I implemented your suggestion. It is better but have a question. The x_labels vector passed into the function is only used to create labels on the canvas, which I should have indicated. Is it better to use cloned and make copies of the vectors data or to use into_iter which I think takes ownership of the data? Both work, with the only difference that I can see is that cloned returns label as a String and into_iter returns label as a &String which I convert with .to_string().
Below is the code:

pub fn text_label(content: String, position:  Point) -> Text {
    Text {
        content: content,
        position: position,
        max_width: 80.0,
        color: Color::from_rgb(0.0, 0.0, 0.0),
        size: iced::Pixels(12.0),
        line_height: iced::advanced::text::LineHeight::Relative(1.2),
        font: iced::Font::default(),
        align_x: iced::advanced::text::Alignment::Center,
        align_y: iced::alignment::Vertical::Center,
        shaping: iced::advanced::text::Shaping::Auto,
    }
}

pub fn draw_x_axis_labels(frame: &mut Frame, x_labels: &Vec<String>) {
    for (index, label) in x_labels.into_iter().enumerate() {
            let position = Point { x: 100.0 + (index as f32 * 140.0), y: 718.0 };
            frame.fill_text(text_label(label.to_string(), position));         
    }
}

into_iter() only makes a difference when the argument was passed by value, i.e. Vec<String> instead of &Vec<String> (or &[String]). when the argument is a reference, into_iter() actually calls the implementation of IntoIterator::into_iter() for &Vec, it's actually exactly the same as Vec::iter(): the Item yielded by the iterator is always &String, not String.

in fact, if you only need to iterate through the elements of a &Vec, you can drop either .iter() or into_iter() completely, because IntoIterator is what the for loop syntax sugar actually use. in this case however, since you need to call .enumerate() (and .cloned() too in my example), you need to manually convert &Vec to an Iterator, thus .iter() or .into_iter() is needed, but both are equivalent.
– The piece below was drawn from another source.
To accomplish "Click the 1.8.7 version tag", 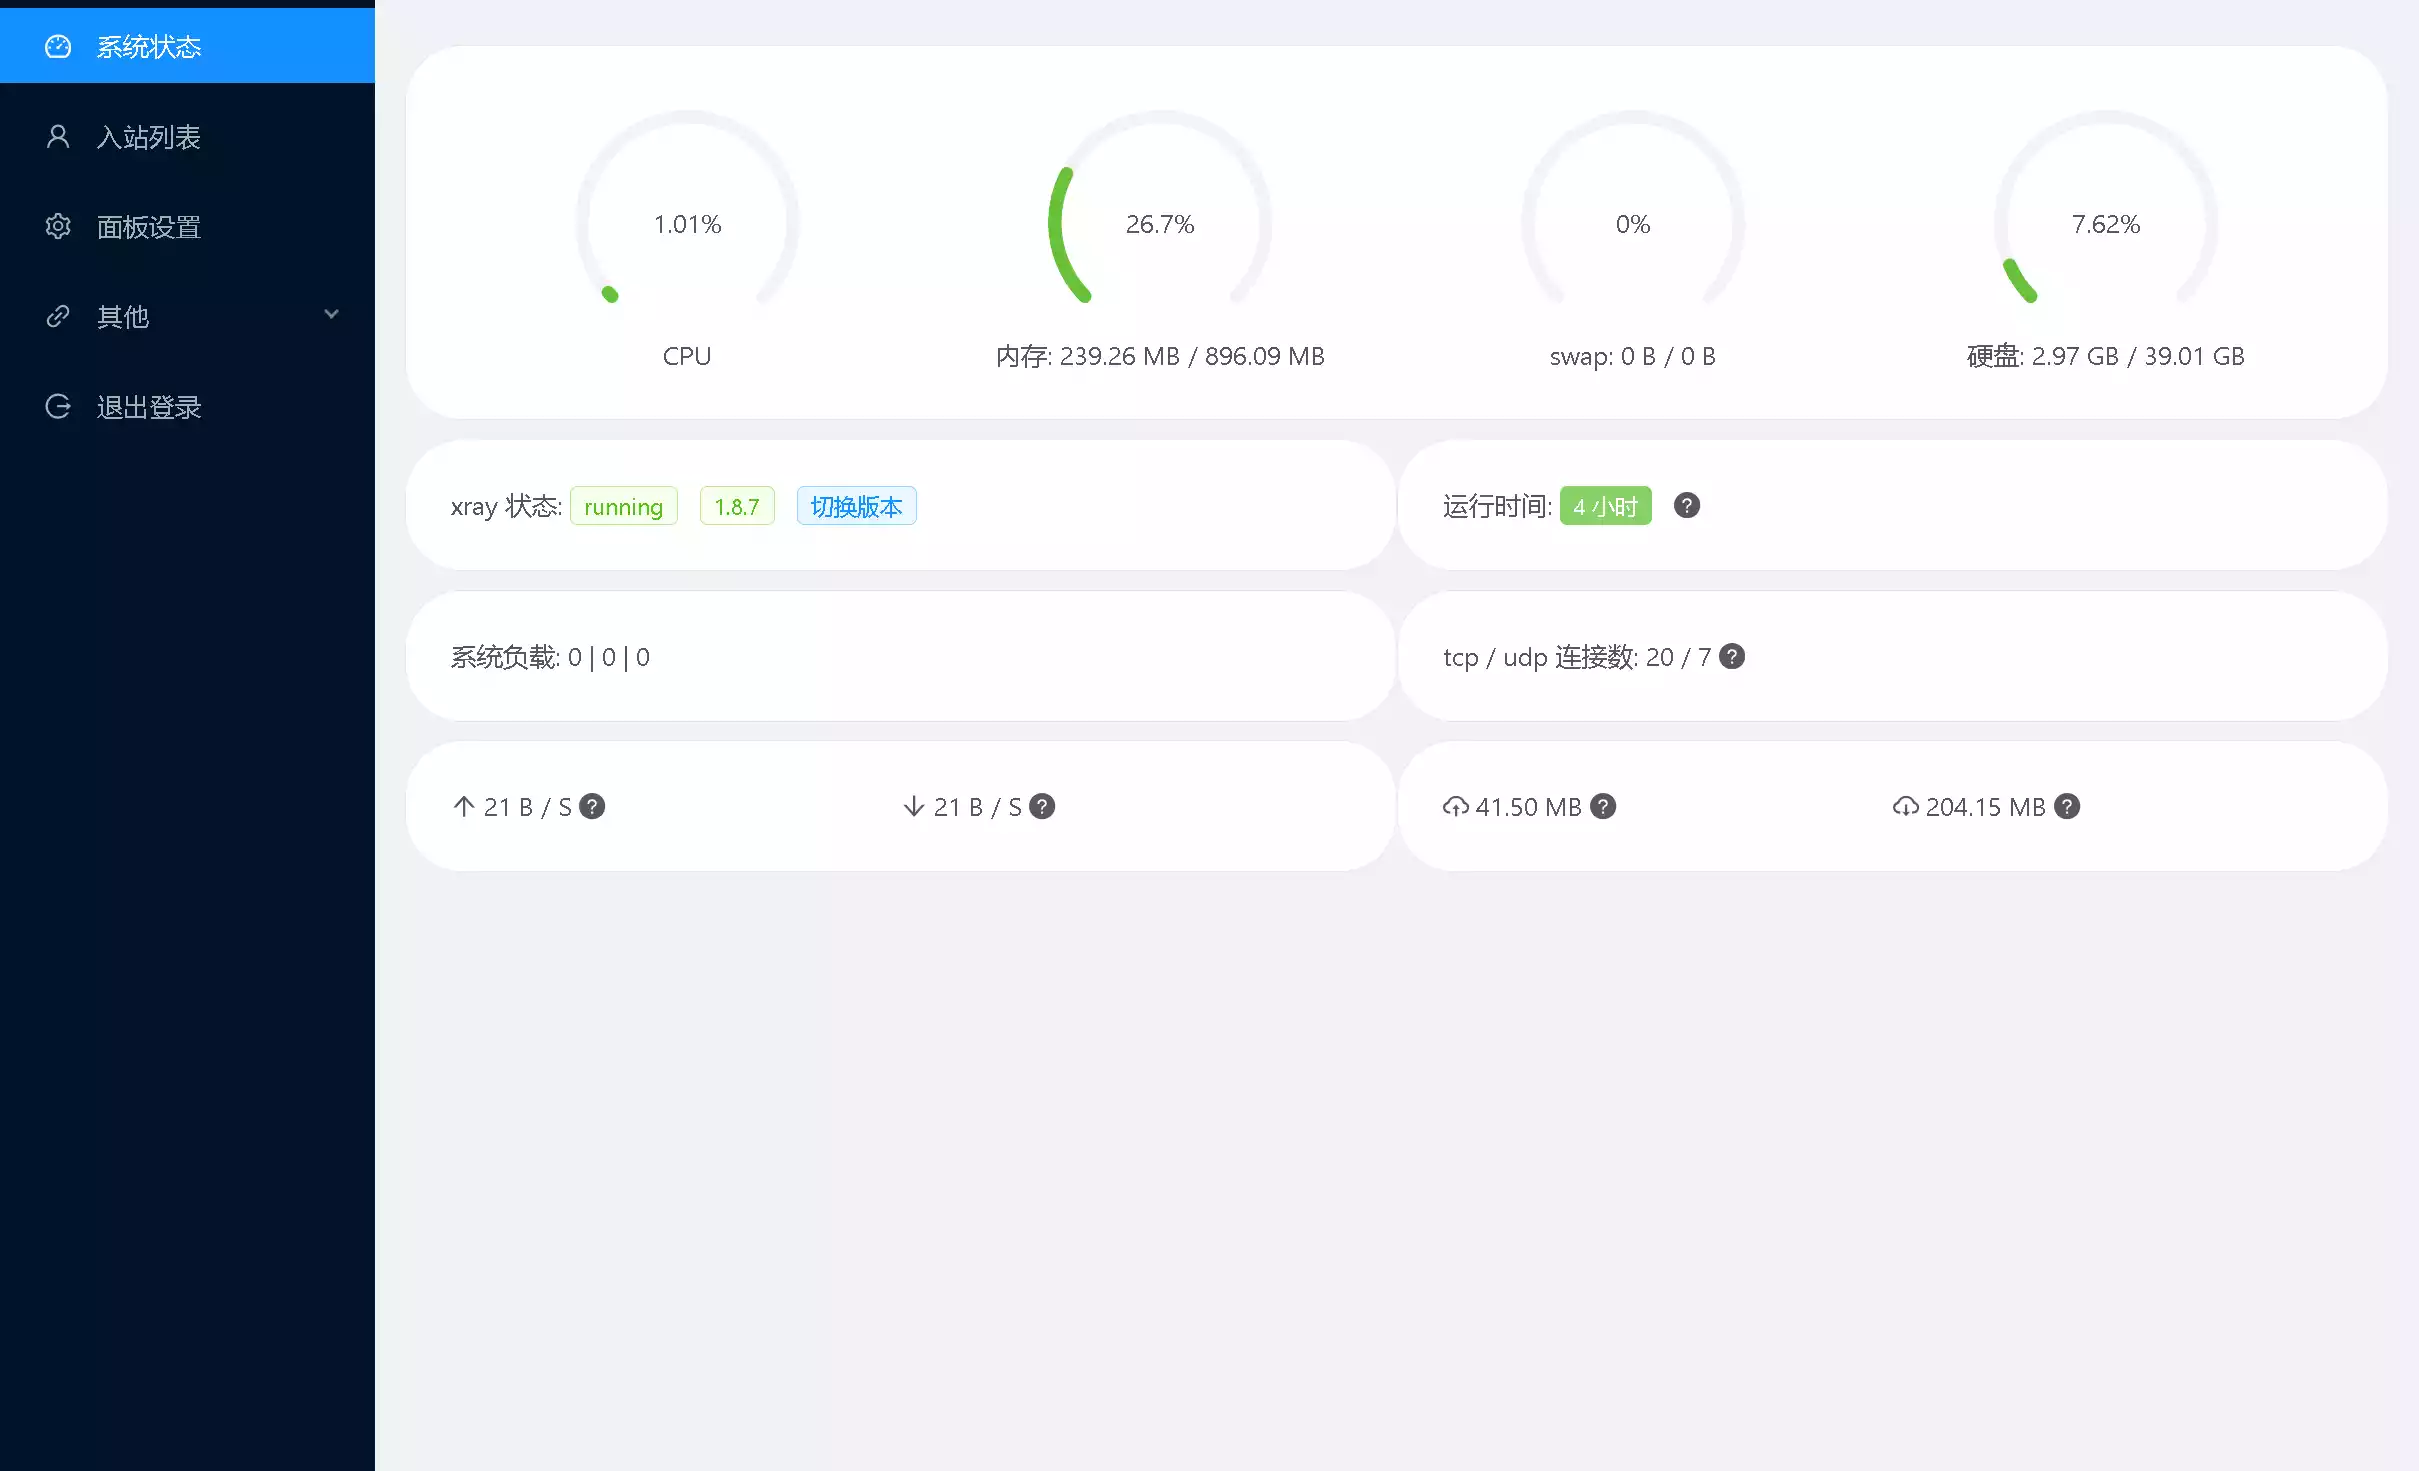I will 736,506.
yes, both works. in fact, both are the same. choose whichever you like. it's just personal habit.

my example use Iterator::cloned(), your code uses to_string(), but the effect is the same: the ToString::to_string() implementation for String is specialized and is equivalent to clone().
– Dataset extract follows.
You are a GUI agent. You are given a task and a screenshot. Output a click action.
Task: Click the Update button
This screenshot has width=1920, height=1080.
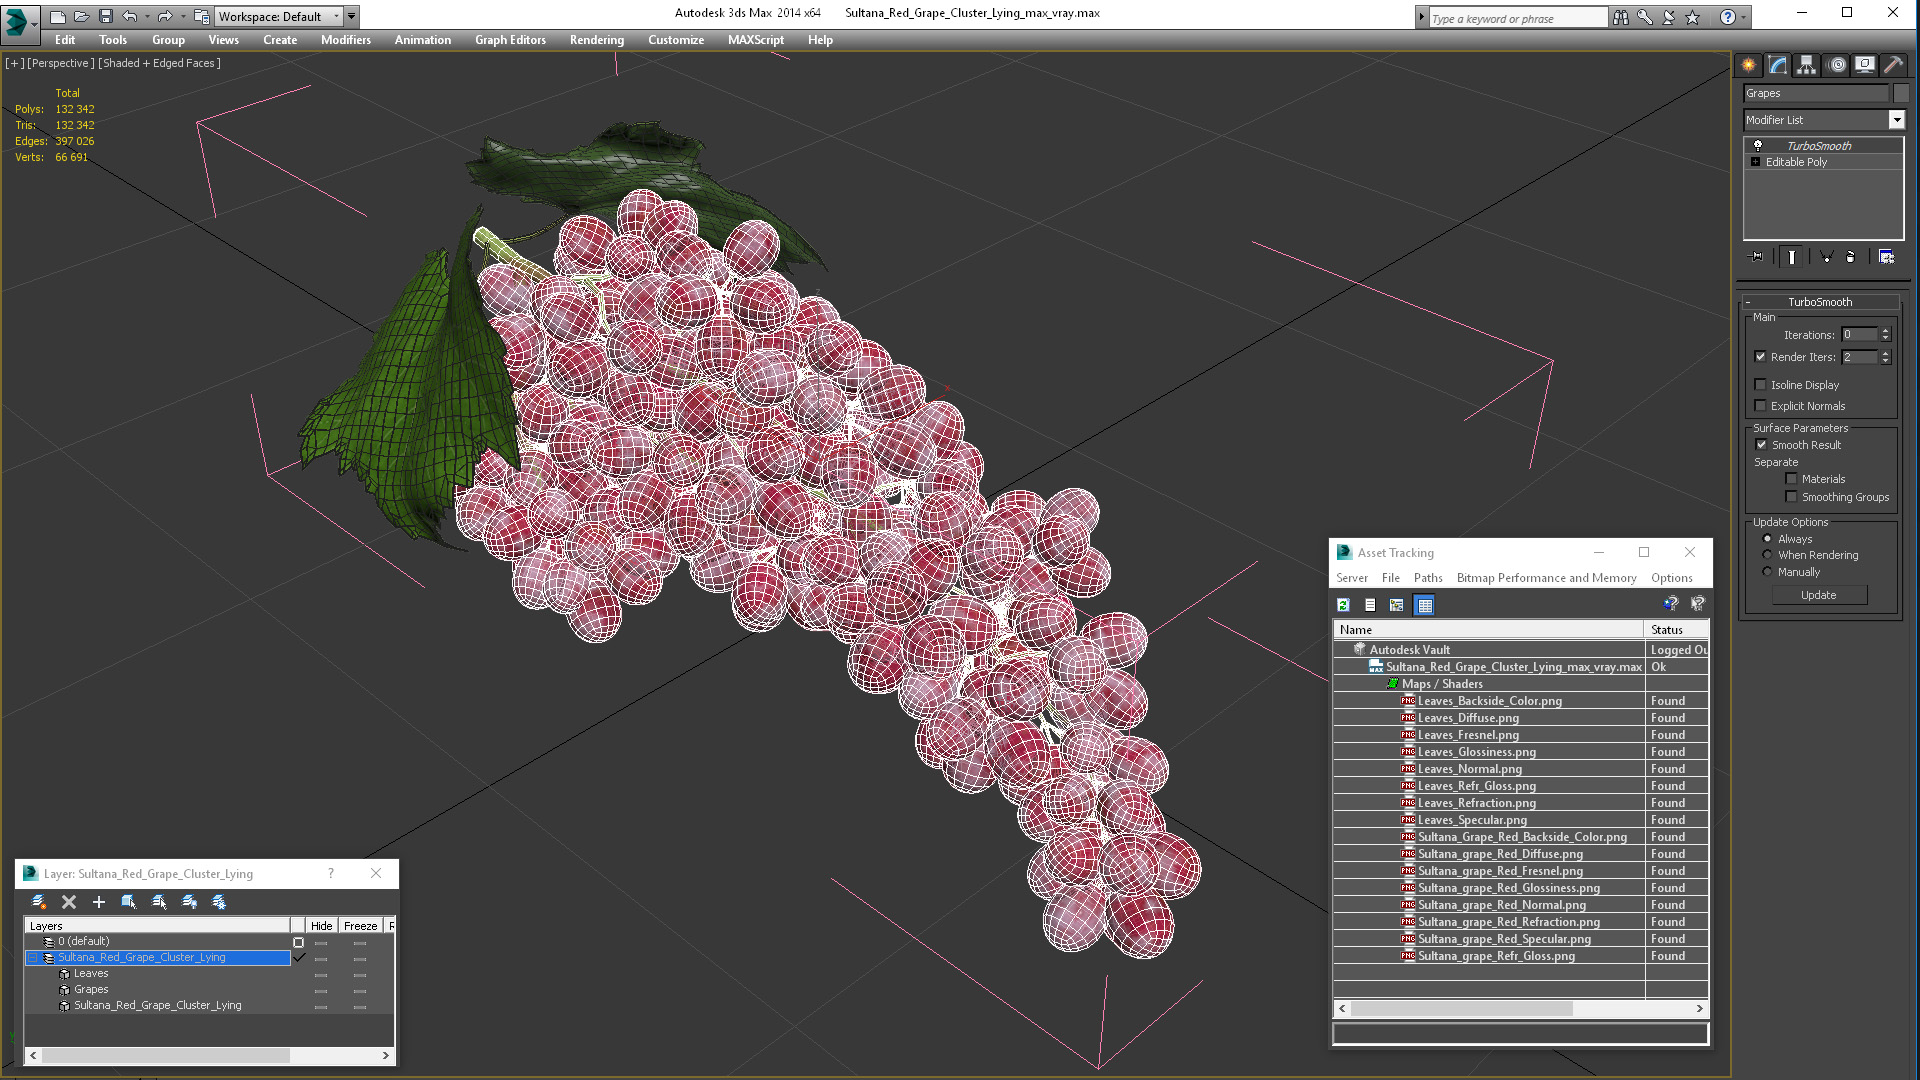tap(1818, 595)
it would be more efficient if you could move the Vec into the function, a.k.a. take the argument by value, but it is impossible in this case: the signature of canvas::Program::draw() takes &self, not self, not even &mut self, so you cannot move the data self.x_values out of the LineGraph. you have to clone the String for drawing.

and there's a good reason for it: widgets (the canvas, in this case) might need to redraw multiple times without triggering update to the app states. in other words, the view states created by the view() function can be used to draw multiple frames for the same widget tree, it cannot be "consumed" by a single frame.
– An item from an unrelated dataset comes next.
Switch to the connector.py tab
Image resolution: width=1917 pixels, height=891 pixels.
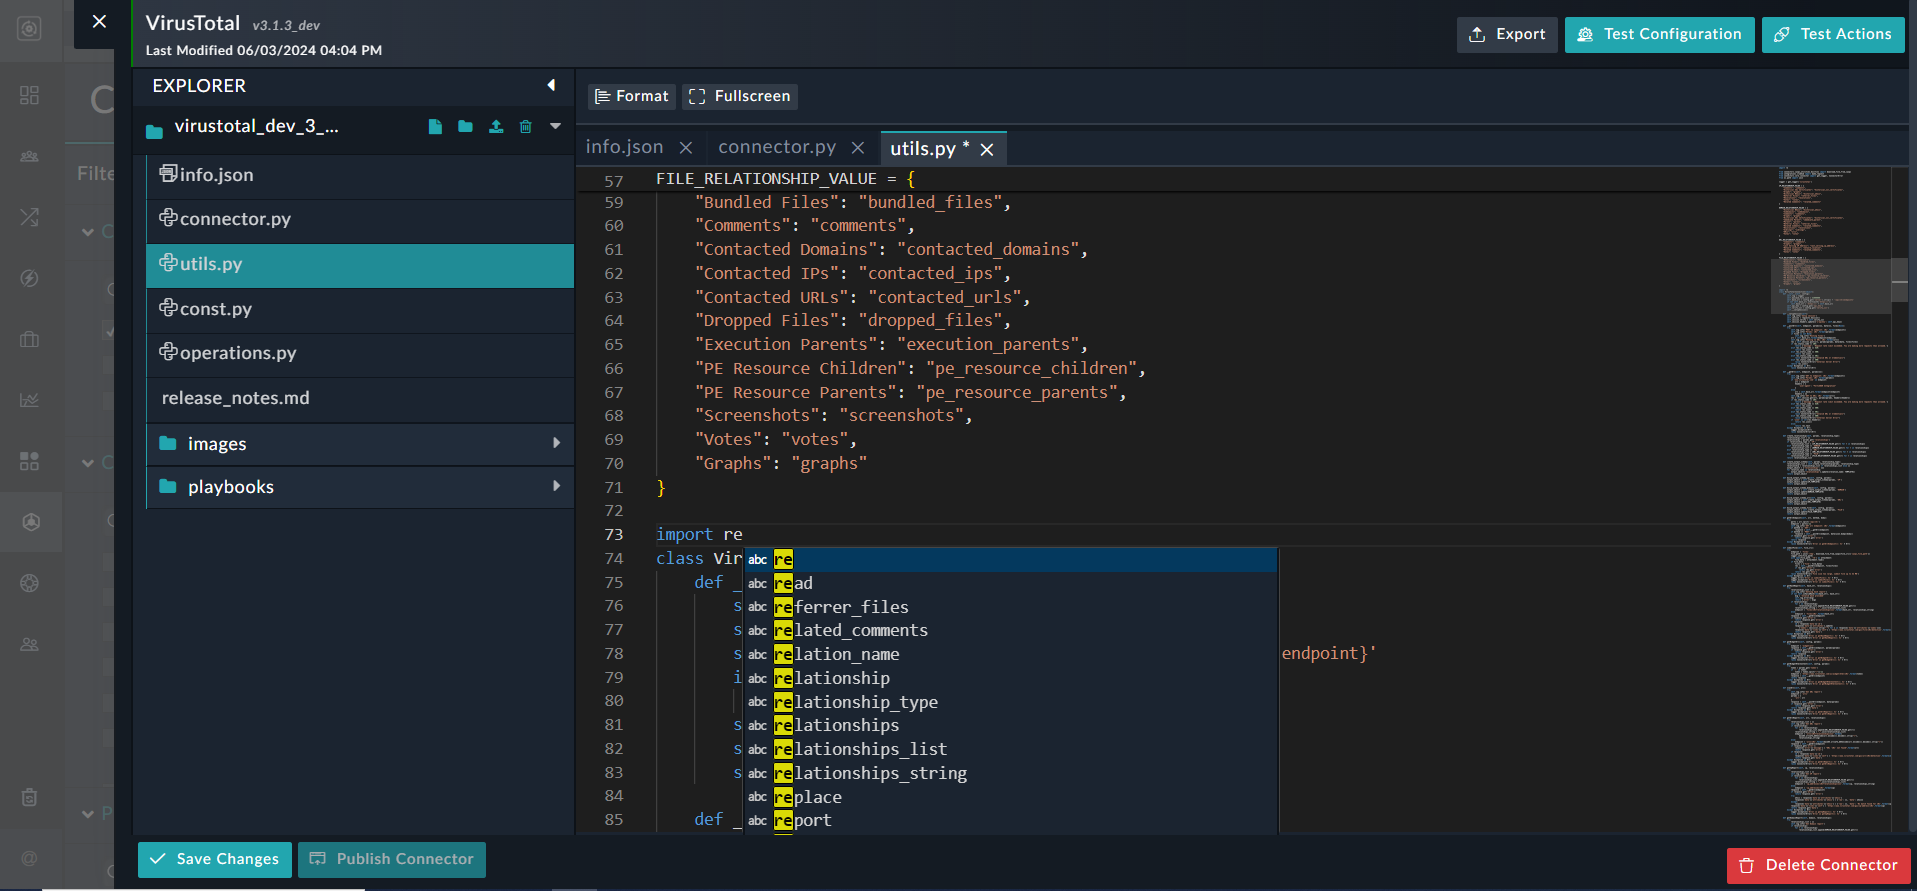776,147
another reason the cloning is necessary is in the drawing API, that is, Frame::fill_text() takes an owned String as argument (indirectly with impl Into<Text>). to my understanding, this is to support deferred renderers, the ones which could take advantage of batched (or lazy) rendering pipelines.

so there's always a trade-off: eager text shaping (and even rasterization) can eliminate the need to allocate the String, but it's (very likely) going to hurt the rendering performance, plus, even if you shape the text eagerly, you still need to store the glyphs anyway. over all, I think it is good trace-off.